* _GIVEN TEXT_

*****

Malware, Ransomware

Scant evidence that cyber insurance boom is leading to better security

Rich Baich is global chief information security officer for insurance giant AIG. (Photo by Spencer Platt/Getty Images)

The security community for the last few years pointed to great potential for cyber insurance to drive progress in cyber best practices: force companies to up their game by making certain standards a requirement for coverage.

But recent research shows that's not happening.

The rise of the cyber insurance has largely failed to promote better cybersecurity practices among the industries they cover, according to a new report released Monday from the British security think tank Royal United Services Institute (RUSI). This is particularly true for the scourge of ransomware, where rising payments and business incentives to pay may pose an existential threat insurance providers in Great Britain – and beyond.

Although ransomware is “a societal problem,” the authors note that cyber insurers are facing some heat for the role they play in financially propping up the cyber-criminal industry.

“These add fuel to the fire by incentivizing cybercriminals’ engagement in ransomware operations and enabling existing operators to invest in and expand their capabilities, write authors Jamie MacColl, Jason R.C. Nurse and James Sullivan. “Growing losses from ransomware attacks have…emphasized that the current reality is not sustainable for insurers either.

When a company is hit with ransomware, they’re often faced with three choices: pay up, lean on backups or rebuild the entire IT network. Since insurers usually opt to cover the cheapest option, paying an upfront ransom almost always ends up costing less than starting from scratch or incurring weeks of downtime while systems are restored from backups.

*****

* _GIVEN MATERIAL_
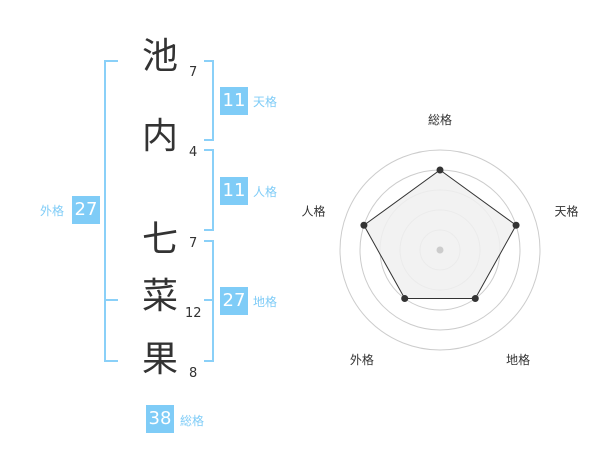 This screenshot has height=470, width=600. What do you see at coordinates (86, 210) in the screenshot?
I see `gaikaku-value: 27` at bounding box center [86, 210].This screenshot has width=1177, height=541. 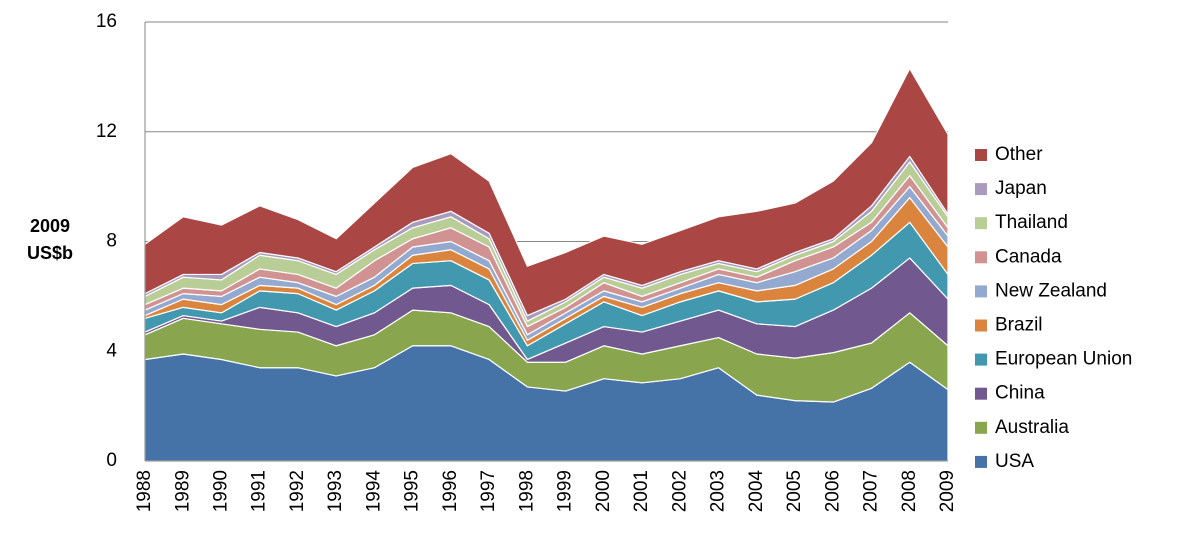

*****

* _TASKS TO COMPLETE_
(1) In the article on cyber insurance and security, which think tank released the new report?
(2) Go on with the article on cyber insurance and security from the point where it stops.

* _WRITTEN ANSWERS_
(1) The British security think tank Royal United Services Institute (RUSI).

(2)
While this model and approach seemingly make business sense to insurers, it ends up putting an absurd amount of money into the pockets of criminal groups. These groups then have more resources to further develop their malware and infrastructure, offer better compensation to entice talented hackers to join their network and buy zero-day exploits or initial access to victim companies.

In February, a report from Chainalysis, which tracks cryptocurrency payments in law enforcement investigations, estimated that these groups took home at least $350 million in ransom payments in 2020, and experts say that many incidents are not publicly reported, because the victim has decided to quietly pay before their information is advertised online and not engage with law enforcement.

Several high-profile incidents in recent months underscored the challenges faced in this area. The U.S. government was initially unable to get information around ransom payment from executives at Colonial Pipeline, and some were outraged when CEO Joseph Blount in a media interview appeared to cast paying the $4.3 million ransom (which Blount later said the company submitted an insurance claim for) as “the right thing to do” and a patriotic duty to keep vital American infrastructure running. A ransomware attack on insurance giant CNA in March also resulted in a $40 million payment that is believed to be the largest ransom payment to date on record, according to Bloomberg.

The RUSI report, part of a year-long project with the University of Kent studying ways to incentivize better cybersecurity through insurance, finds little hard evidence that indicate this model is forcing companies to reevaluate their own cybersecurity practices and investments. It also warns the current model of making regular large ransom payments will not financially benefit insurers over the long term.

While some of the carriers interviewed for the report touted their pre and post-incident services -- like forensic analysis, incident response, legal services and public relations – as valuable services that help lift a victim organization to a higher, more secure plane of cybersecurity that prevents future attacks, there’s only scant, scattered evidence that this is actually happening in some places.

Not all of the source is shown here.